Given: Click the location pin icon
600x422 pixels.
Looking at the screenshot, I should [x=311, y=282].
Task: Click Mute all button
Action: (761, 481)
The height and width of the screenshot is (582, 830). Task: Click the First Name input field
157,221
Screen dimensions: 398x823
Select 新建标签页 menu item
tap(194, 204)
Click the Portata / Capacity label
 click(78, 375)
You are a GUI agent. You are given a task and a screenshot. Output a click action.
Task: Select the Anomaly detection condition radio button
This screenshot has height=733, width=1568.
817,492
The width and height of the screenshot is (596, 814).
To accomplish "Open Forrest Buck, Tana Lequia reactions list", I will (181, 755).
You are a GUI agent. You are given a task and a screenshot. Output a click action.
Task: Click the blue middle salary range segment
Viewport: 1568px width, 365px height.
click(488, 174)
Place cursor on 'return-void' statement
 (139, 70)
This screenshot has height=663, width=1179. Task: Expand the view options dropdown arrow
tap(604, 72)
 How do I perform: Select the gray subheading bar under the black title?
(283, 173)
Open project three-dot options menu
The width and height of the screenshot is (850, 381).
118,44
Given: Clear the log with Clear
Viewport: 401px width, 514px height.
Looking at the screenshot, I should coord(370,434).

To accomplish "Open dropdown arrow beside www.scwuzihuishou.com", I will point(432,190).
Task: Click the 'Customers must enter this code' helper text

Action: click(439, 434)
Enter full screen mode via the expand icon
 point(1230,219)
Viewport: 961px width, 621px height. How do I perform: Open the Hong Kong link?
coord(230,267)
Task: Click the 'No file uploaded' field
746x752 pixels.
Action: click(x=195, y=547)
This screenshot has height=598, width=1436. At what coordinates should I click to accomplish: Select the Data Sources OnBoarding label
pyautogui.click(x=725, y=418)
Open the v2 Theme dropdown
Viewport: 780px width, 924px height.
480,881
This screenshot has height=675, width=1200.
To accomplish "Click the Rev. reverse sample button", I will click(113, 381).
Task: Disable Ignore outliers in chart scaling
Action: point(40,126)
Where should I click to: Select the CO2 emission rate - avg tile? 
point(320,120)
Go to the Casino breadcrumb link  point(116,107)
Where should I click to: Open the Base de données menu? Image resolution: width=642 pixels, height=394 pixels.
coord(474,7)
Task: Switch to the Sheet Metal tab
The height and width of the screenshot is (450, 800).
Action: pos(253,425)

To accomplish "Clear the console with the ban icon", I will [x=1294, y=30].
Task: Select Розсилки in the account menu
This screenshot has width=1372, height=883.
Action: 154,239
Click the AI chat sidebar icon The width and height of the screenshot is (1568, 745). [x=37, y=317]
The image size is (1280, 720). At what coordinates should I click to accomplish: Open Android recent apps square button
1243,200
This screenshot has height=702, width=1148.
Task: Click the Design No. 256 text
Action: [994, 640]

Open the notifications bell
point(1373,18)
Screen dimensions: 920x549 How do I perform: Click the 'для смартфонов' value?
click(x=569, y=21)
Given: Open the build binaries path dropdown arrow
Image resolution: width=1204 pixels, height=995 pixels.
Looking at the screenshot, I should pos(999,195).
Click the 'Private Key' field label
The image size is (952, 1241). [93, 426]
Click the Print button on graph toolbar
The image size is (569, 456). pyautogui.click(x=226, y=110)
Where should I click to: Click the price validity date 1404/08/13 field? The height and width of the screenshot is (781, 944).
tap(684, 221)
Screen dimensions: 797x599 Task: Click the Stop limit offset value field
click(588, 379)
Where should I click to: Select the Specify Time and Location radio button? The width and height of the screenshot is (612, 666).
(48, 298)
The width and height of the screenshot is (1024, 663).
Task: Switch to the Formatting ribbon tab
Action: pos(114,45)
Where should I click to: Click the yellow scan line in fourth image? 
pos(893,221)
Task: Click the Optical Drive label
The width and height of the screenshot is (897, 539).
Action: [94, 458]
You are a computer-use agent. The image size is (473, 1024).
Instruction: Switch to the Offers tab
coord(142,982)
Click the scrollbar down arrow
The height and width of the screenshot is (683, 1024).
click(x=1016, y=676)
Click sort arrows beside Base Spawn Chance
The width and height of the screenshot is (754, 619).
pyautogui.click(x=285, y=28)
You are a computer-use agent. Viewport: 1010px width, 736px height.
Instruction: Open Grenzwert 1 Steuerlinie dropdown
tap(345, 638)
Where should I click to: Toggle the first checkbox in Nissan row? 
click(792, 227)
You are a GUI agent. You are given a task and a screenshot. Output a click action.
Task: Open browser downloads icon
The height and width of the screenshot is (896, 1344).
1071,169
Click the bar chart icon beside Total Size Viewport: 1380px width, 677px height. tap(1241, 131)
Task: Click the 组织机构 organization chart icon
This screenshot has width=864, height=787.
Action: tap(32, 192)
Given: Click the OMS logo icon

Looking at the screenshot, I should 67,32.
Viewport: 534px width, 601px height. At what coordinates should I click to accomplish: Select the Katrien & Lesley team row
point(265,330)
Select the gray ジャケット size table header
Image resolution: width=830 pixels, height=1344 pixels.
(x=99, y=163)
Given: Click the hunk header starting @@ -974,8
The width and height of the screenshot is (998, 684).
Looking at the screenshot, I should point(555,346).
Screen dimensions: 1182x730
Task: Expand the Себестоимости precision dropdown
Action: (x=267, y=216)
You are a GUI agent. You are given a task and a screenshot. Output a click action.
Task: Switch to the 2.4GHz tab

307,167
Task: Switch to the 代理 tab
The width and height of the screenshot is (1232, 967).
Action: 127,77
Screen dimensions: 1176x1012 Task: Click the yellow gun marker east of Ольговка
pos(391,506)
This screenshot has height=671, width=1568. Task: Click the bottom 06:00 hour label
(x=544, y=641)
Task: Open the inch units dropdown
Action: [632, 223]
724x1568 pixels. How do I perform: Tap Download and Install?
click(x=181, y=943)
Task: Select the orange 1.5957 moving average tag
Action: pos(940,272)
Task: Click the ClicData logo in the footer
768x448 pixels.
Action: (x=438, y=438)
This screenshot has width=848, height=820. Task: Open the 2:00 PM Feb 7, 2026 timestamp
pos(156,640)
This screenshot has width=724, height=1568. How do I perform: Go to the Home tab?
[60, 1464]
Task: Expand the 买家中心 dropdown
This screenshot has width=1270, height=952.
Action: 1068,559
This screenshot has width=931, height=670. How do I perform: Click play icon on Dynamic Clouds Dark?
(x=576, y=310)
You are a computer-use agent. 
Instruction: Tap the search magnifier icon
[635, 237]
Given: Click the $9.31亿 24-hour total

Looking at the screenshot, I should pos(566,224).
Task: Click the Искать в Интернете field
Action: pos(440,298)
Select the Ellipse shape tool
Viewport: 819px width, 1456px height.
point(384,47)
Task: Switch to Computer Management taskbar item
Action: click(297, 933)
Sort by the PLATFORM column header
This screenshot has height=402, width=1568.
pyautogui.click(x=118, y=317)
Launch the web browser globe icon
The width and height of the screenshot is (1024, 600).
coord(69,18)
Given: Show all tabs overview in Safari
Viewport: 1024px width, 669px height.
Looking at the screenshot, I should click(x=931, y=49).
* * *
• **Required work**: Can you write out the rows again, starting at the very first one and ending at the line that contains "will (181, 755).", with "input field" swapped for "text box" and nothing else changed?

• **Exercise response**:
Given: Click the location pin icon
600x422 pixels.
Looking at the screenshot, I should [x=311, y=282].
Task: Click Mute all button
Action: (761, 481)
The height and width of the screenshot is (582, 830). Task: Click the First Name text box
157,221
Screen dimensions: 398x823
Select 新建标签页 menu item
tap(194, 204)
Click the Portata / Capacity label
 click(78, 375)
You are a GUI agent. You are given a task and a screenshot. Output a click action.
Task: Select the Anomaly detection condition radio button
This screenshot has height=733, width=1568.
817,492
The width and height of the screenshot is (596, 814).
To accomplish "Open Forrest Buck, Tana Lequia reactions list", I will (181, 755).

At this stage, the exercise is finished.